Another oft-mentioned explanation for the fact that the rich pay lower taxes is that they can afford expensive tax lawyers, while a lot of the HENRYs use Turbotax. The biggest reason, though, is that as you get up into the dizzying heights of America's income distribution, you start encountering lots of people whose income comes mainly from investments. And investment income — dividends and capital gains — is taxed at lower rates than earned income.

There are some perfectly valid reasons for this: 1) dividend and capital gains taxes often amount to double taxation of the same income (taxed first as corporate income, then as shareholder income), 2) inflation erodes the real value of capital gains, 3) capital is mobile, so taxing it too much will send it scurrying abroad and 4) according to neoclassical economic theory (which is not infallible, but definitely worth paying some attention to), taxing capital retards economic growth.

The flip sides are that, 5) when capital tax rates are much lower than regular income tax rates, people in the highest tax brackets will find ways to transform their regular income into capital income (hi, all you private equity guys!) and 6) you get a tax system where people making $20 million a year shoulder less of the burden of financing government (relative to their incomes) than those making $500,000 a year.

Nirvana 09-30-2010 09:37 AM

Quote:

Originally Posted by xoxoxoBruce (Post 685612)
I got a kick out of Ben Stein whining about the expiring tax cuts, on Sunday Morning. Whining about how after he pays his agent and taxes, he ends up with only 31% of his earnings.

1- the agent is a tax deduction.
2- much of the taxes he is paying, are property taxes on numerous multi-million dollar properties he owns.

No wonder he was a Nixon speech writer. :rolleyes:

I saw that too and all I could think was welcome to the country that made it possible for you to earn that much money. :rolleyes:

DanaC 09-30-2010 09:53 AM

Quote:

Originally Posted by TheMercenary (Post 685619)
Zero Liability Voters will always support income redistribution. As long as someone else is paying your way why should anyone care. The slate article only reinforces wealth envy and supports wealth redistribution.

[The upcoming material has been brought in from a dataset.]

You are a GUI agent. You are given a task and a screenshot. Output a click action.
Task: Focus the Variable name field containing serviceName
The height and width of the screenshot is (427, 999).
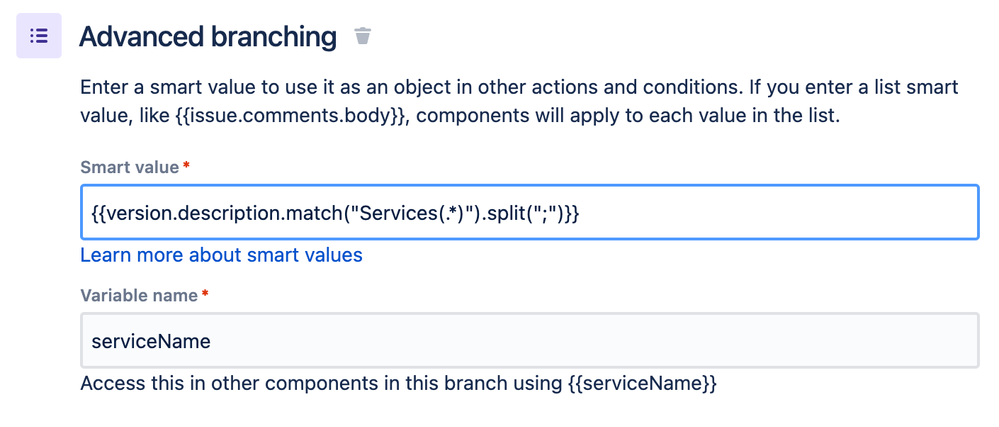tap(529, 340)

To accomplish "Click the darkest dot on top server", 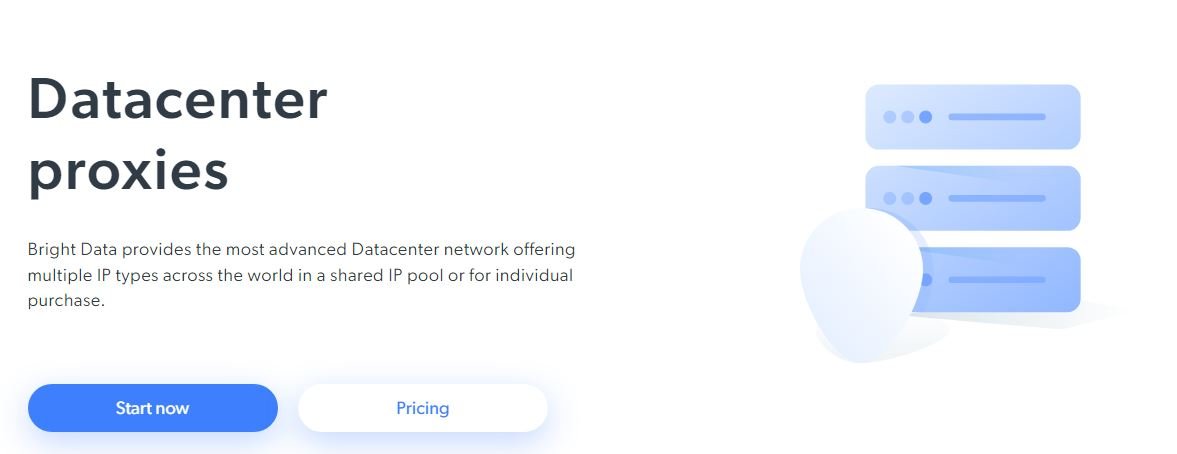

Yup. And wealthy fucks will always support their right to pay an insignificant drop from their ocean of wealth as taxes. As long as the rest of us are prepared to pay substantial chunks of our meagre earnings to keep the country running why would they care?

The slate article 'reinforces' wealth envy, but that envy is alreayd there to begin with, and frankly, I think that envy is justified. The obscene extremes of wealth and privelege that provoke that envy in the first place: that's unjustifiable.